Crisil Research expects credit outlook for cotton spinners to remain negative this fiscal. The firm says, most companies may manage the situation by availing moratorium on debt servicing, additional COVID-19 related bank lines, and government measures such as the relief package to micro, small and medium enterprises.
It also noted one-time restructuring of loans announced by RBI will be a viable option amidst tightness in accruals to repayments in current fiscal. That said, the benefit of continuing soft cotton prices and liquidation of high-cost inventories from past fiscal should help cotton spinners perform better in the second half of the current fiscal, provided demand limps back.

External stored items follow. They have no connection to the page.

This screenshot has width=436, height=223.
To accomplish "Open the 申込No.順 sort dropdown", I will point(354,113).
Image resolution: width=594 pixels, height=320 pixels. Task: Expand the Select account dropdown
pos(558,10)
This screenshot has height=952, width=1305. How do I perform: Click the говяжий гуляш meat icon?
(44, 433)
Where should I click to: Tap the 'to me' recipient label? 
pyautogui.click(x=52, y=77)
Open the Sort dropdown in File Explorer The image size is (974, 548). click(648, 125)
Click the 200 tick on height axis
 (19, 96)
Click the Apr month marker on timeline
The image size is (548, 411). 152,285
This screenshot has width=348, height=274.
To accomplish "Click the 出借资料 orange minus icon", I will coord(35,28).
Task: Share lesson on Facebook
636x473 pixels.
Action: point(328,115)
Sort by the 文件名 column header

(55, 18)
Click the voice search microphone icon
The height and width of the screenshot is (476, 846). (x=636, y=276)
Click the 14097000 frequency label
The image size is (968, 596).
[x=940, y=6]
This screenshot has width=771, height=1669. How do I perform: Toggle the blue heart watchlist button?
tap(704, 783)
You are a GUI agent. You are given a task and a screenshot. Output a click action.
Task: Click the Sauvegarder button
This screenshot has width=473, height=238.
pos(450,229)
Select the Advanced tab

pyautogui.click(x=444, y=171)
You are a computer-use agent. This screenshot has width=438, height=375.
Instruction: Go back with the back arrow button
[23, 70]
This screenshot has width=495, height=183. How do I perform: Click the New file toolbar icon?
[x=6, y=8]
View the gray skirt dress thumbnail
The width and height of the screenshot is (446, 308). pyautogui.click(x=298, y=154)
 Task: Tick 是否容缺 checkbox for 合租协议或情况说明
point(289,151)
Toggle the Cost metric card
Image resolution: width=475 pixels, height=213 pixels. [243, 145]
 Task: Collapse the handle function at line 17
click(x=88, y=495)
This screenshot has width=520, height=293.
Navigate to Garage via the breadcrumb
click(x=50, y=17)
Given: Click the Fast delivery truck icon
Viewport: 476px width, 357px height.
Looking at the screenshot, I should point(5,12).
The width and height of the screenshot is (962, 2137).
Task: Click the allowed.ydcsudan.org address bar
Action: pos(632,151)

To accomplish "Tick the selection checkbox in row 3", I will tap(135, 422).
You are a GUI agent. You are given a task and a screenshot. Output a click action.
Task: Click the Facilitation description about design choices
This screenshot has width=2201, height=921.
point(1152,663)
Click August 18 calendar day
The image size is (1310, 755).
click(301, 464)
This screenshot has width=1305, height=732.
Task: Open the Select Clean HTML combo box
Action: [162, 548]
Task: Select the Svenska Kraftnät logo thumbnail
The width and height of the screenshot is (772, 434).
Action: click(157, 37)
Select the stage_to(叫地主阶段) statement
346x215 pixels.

Revenue of cotton spinners is likely to decline 30-35 per cent to a six-year low in the current financial year due to tepid domestic as well as export demand following the COVID-19 pandemic, according to Crisil Research. This revenue loss along with inventory losses and lower profitability is expected to result in moderation in credit quality of cotton spinners this fiscal.
Domestic demand for cotton yarn, which accounts for over 70 per cent of overall demand, has been impacted because of slack in end-user segments such as readymade garments (RMG) and home textiles. Similarly, cotton yarn exports have been affected because of fewer orders from China and Bangladesh, which account for over half of India's exports, Crisil report said.